Après l’identification des étapes critiques du processus, nous avons pu tester et valider l’optimisation pilotée par l’IA, expertise humaine à l’appui. Notre collaboration avec plusieurs partenaires industriels s’est d’ailleurs traduite par un enrichissement mutuel dans plusieurs domaines. De plus, nos partenaires industriels sont également aux premières loges quant au développement de l’optimisation des processus.» 

Ces projets marquent un changement de paradigme dans une industrie (bio)chimique où la synergie entre matériels, connaissances humaines et IA favorise l’émergence de processus plus efficaces, moins gaspilleurs et doués d’un potentiel d’innovation inédit. «Mesurer, c’est encore et toujours savoir, surtout si les mesures effectuées sont enrichies par les connaissances d’experts à même de les resituer dans un contexte plus large. Nos projets démontrent donc que, grâce à la puissance de l’IA hybride, 1 + 1 peut être égal à 3», conclut Rademaker.

CHAI est un projet de recherche imec.icon financé par imec et l’Agentschap Innoveren & Ondernemen (VLAIO) qui devrait prendre fin en mars 2024. Le consortium CHAI se compose des partenaires industriels allnex Belgium, Dotdash, Procter & Gamble Services Company ainsi que des centres de recherche IDLab Data Science Lab (UGent), IDLab IBCN (UGent) et IDLab MOSAIC (UAntwerpen).
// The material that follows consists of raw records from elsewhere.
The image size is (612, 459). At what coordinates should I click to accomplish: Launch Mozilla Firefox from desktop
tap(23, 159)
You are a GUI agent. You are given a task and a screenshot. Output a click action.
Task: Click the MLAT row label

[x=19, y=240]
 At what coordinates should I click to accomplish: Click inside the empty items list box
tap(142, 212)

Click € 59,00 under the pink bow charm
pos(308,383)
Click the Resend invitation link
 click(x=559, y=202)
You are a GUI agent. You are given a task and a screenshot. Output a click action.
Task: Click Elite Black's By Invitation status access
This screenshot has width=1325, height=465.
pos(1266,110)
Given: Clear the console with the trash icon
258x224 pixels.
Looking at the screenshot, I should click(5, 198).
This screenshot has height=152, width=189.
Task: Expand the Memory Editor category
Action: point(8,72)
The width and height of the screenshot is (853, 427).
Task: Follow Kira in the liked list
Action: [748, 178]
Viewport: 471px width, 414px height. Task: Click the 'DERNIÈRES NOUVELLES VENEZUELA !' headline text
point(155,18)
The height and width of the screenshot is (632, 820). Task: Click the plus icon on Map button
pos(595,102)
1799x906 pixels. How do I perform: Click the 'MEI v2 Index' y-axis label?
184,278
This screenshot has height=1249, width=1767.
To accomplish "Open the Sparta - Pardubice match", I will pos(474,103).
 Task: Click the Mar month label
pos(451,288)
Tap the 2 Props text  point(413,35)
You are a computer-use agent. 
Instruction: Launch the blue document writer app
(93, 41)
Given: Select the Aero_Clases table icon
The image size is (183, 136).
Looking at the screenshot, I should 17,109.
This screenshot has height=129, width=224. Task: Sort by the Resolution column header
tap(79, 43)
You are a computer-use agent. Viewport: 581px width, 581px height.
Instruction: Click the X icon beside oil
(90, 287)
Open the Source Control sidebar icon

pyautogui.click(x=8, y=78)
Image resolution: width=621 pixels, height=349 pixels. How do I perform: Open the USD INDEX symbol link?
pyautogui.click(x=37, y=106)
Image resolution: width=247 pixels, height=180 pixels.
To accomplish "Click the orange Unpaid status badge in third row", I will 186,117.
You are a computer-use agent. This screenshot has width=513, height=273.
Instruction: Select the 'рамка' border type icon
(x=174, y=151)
DAP2CHEM est un projet d’innovation sous l’égide de Catalisti, le cluster de pointe qui accélère l’innovation commerciale dans le secteur de la chimie et des matières synthétiques en Flandre. Ce projet soutenu par la Vlaamse Agentschap Innoveren & Ondernemen (VLAIO) a pris fin en septembre 2022. Le consortium DAP2CHEM se composait des partenaires suivants: imec, KU Leuven, Flanders Make, Ajinomoto OmniChem, Cronos Group, Johnson & Johnson (Janssen Belgium) et Procter & Gamble Services Company.